小女孩牽着進房間,裴夜雪看到有一地都是一些塑料積木,她随手拿起一塊聞了聞,有一股刺鼻的味道。
“這些玩具是從哪裏買的?”她問小熒爸爸。
“就是樓下社區外面的一個叫欣欣玩具的玩具店裏買的。”小熒爸爸不好意思笑笑:“因爲家裏條件有限,所以在玩具方面,隻能給他們買一些便宜的來玩,怎麽了裴律師,這些玩具有什麽問題嗎?”
“目前還不确定。”裴夜雪又問:“這些玩具是什麽時候買的?”
“有一段時間了,具體我也不能确定了。”
“那你們家裏的玩具都是在那一個地方買的嗎?”她注意到,這屋子裏有很多玩具,除了積木之外還有别的玩具。

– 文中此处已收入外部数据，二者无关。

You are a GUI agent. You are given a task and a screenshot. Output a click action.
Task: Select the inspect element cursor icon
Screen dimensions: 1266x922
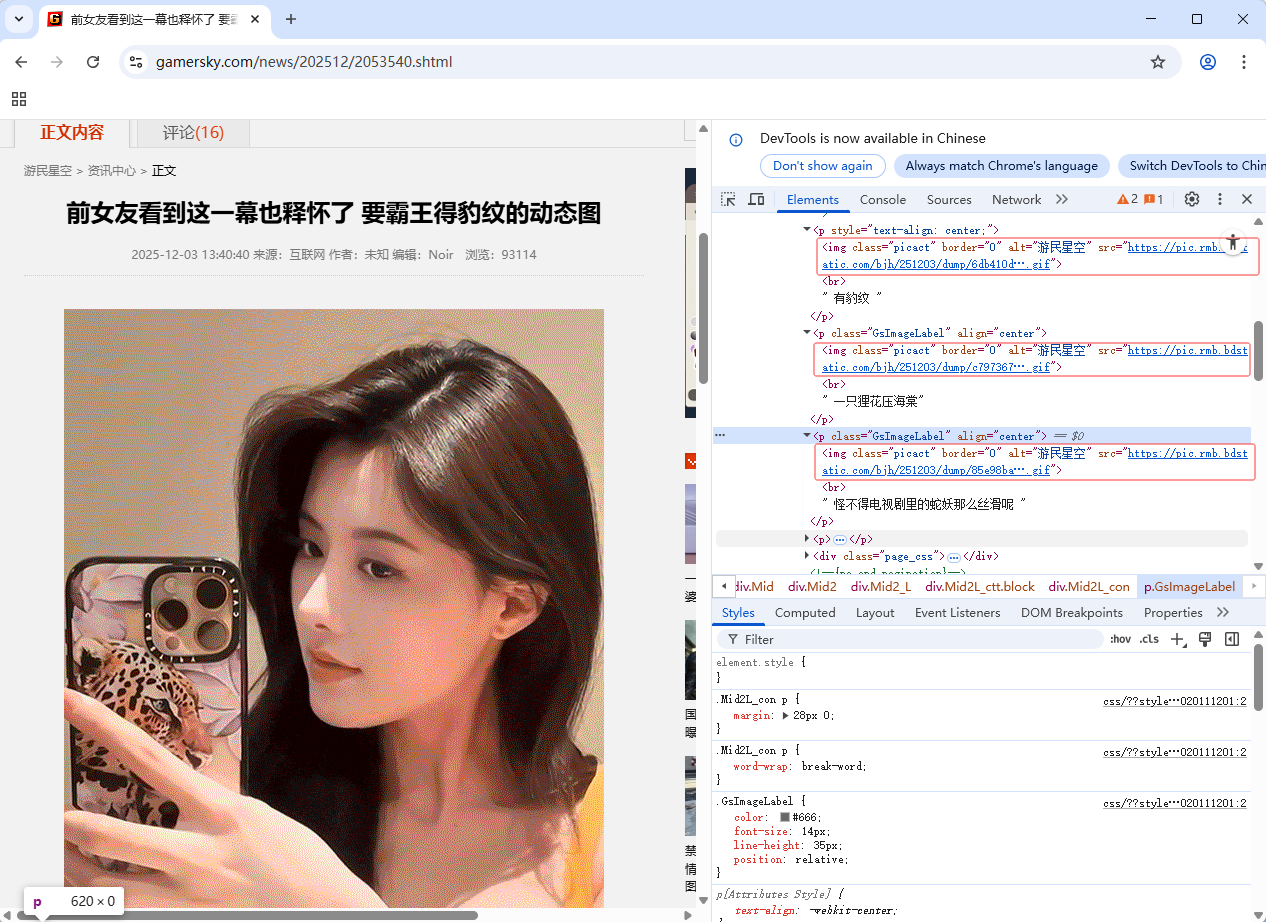point(728,199)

“基本上都是在那裏買的,怎麽了,這些玩具有什麽問題嗎?”
“沒事,你别緊張,我想拿些玩具回去做個簡單的檢測,可以嗎?”她沒說那麽多。
“當然可以,你随便拿沒關系。”
于是,裴夜雪從成堆的積木中拿走了兩塊,又從别的塑料玩具中取出一些來放進了包裏。然後又小熒聊了一會兒,和她玩了一小會兒積木,才離開他們家。
她是覺得,如果左岸一号的房屋質量沒問題,那問題就一定出在那個檢測員身上。
她一邊想着,一邊來到了那個叫欣欣玩具的玩具店裏。
店員是一個二十出頭的長相甜美的女孩,微笑着問她有什麽需要幫助的。
“我随便看看。”裴夜雪盡量表現出不太刻意的意思,一邊看一邊問:“我兒子一歲半了,我想買些開發智力的玩具給他,小姐有沒有什麽推薦?”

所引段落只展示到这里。